De nombreuses unités se désagrégèrent ou se mêlèrent à la foule des ouvriers et des paysans, lesquels dans le même temps s'armèrent en attaquant les casernes. Le peu de réactivité du gouvernement provoqua la réunion de toutes les organisations ouvrières en « comités » de contrôle ou de salut public. Pour ceux qui prônaient la révolution, il n'existait désormais plus aucun obstacle !

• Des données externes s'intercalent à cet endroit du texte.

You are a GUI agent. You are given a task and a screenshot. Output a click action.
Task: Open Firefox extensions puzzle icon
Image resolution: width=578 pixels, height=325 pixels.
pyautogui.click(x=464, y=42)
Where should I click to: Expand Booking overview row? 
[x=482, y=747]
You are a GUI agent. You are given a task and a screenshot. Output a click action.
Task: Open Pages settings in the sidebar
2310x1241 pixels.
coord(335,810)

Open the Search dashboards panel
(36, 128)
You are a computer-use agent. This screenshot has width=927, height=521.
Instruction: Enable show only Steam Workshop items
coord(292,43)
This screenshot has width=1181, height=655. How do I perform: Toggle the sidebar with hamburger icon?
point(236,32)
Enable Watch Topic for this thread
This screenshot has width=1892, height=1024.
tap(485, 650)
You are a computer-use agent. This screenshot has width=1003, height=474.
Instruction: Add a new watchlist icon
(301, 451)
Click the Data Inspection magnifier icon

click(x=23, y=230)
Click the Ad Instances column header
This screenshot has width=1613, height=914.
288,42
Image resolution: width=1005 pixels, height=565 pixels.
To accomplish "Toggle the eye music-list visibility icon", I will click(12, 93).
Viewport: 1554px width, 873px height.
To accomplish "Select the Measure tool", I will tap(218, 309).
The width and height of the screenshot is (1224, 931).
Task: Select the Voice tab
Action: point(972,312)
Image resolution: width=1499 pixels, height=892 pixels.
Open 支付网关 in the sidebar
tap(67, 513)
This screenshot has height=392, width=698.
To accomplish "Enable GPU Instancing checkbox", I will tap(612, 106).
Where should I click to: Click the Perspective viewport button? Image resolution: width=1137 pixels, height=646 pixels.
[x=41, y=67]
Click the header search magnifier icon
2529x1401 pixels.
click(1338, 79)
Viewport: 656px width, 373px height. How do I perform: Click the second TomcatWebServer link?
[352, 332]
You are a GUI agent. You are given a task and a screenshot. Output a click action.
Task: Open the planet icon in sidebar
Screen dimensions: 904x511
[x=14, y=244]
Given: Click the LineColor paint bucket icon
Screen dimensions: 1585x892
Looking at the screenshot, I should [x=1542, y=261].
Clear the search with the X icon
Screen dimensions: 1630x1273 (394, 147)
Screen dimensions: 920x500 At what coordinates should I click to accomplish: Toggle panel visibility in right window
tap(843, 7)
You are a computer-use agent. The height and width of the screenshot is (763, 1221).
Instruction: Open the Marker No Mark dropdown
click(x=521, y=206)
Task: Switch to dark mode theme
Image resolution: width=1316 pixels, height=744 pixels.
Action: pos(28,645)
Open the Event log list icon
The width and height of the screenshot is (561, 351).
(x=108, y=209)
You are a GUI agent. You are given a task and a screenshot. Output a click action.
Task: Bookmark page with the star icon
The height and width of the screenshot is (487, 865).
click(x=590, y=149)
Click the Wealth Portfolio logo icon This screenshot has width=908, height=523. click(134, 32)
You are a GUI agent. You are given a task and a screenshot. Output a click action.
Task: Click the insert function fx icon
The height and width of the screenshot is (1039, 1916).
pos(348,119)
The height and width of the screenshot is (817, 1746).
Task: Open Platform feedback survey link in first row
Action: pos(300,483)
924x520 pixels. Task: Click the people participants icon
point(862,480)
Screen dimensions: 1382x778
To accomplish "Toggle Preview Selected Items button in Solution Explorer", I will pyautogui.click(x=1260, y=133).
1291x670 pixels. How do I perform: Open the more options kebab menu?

Dans l'urgence, les comités s'organisèrent donc pour contrôler les villes et les territoires et pour lutter contre ceux qui, la veille encore, étaient des adversaires politiques et que le soulèvement armé transforma en ennemis. Ils mobilisèrent des milices pour aller libérer les villes et les villages tombés aux mains des militaires ; ils organisèrent le ravitaillement, la reprise de la production dans les usines, improvisant de la sorte une administration de guerre, se substituant aux institutions officielles.
Dès lors, celles-ci étaient menacées de disparition. Privé de ses rares instruments de pouvoir direct (la police et l'armée), l'État se trouva réduit à peu de chose en dehors du journal officiel et des ministères et la dispersion politique devint la règle. Ce qui allait le faire renaître de ses cendres, ce fut la guerre, qui n'advint véritablement qu'à partir de l'intervention étrangère, les 25 et 27 juillet.